◆ **Records for this task**

************

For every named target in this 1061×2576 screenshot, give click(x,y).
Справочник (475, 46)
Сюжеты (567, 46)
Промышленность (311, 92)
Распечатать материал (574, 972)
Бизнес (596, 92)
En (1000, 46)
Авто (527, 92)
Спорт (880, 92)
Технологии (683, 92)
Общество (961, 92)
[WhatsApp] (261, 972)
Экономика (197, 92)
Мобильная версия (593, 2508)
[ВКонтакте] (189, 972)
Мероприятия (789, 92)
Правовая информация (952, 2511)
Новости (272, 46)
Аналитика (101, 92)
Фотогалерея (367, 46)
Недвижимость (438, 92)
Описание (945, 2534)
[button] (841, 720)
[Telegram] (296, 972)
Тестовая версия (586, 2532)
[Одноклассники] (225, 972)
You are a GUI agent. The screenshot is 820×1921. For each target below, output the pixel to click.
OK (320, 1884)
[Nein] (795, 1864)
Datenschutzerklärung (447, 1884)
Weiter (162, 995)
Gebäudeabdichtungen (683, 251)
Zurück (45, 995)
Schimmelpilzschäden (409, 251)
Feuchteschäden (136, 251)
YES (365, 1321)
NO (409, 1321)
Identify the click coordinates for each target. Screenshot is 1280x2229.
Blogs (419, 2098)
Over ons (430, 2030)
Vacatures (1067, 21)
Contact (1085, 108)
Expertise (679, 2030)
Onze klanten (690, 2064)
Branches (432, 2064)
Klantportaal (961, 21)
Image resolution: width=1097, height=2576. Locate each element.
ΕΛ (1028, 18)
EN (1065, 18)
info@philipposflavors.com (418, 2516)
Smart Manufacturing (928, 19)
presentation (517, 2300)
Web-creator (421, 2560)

************

◆ **Work item**
Retyping every entry exactly is the whole of the task.

◆ **Exercise result**
For every named target in this 1061×2576 screenshot, give click(x,y).
Справочник (475, 46)
Сюжеты (567, 46)
Промышленность (311, 92)
Распечатать материал (574, 972)
Бизнес (596, 92)
En (1000, 46)
Авто (527, 92)
Спорт (880, 92)
Технологии (683, 92)
Общество (961, 92)
[WhatsApp] (261, 972)
Экономика (197, 92)
Мобильная версия (593, 2508)
[ВКонтакте] (189, 972)
Мероприятия (789, 92)
Правовая информация (952, 2511)
Новости (272, 46)
Аналитика (101, 92)
Фотогалерея (367, 46)
Недвижимость (438, 92)
Описание (945, 2534)
[button] (841, 720)
[Telegram] (296, 972)
Тестовая версия (586, 2532)
[Одноклассники] (225, 972)
You are a GUI agent. The screenshot is 820×1921. For each target below, output the pixel to click.
OK (320, 1884)
[Nein] (795, 1864)
Datenschutzerklärung (447, 1884)
Weiter (162, 995)
Gebäudeabdichtungen (683, 251)
Zurück (45, 995)
Schimmelpilzschäden (409, 251)
Feuchteschäden (136, 251)
YES (365, 1321)
NO (409, 1321)
Identify the click coordinates for each target. Screenshot is 1280x2229.
Blogs (419, 2098)
Over ons (430, 2030)
Vacatures (1067, 21)
Contact (1085, 108)
Expertise (679, 2030)
Onze klanten (690, 2064)
Branches (432, 2064)
Klantportaal (961, 21)
Image resolution: width=1097, height=2576. Locate each element.
ΕΛ (1028, 18)
EN (1065, 18)
info@philipposflavors.com (418, 2516)
Smart Manufacturing (928, 19)
presentation (517, 2300)
Web-creator (421, 2560)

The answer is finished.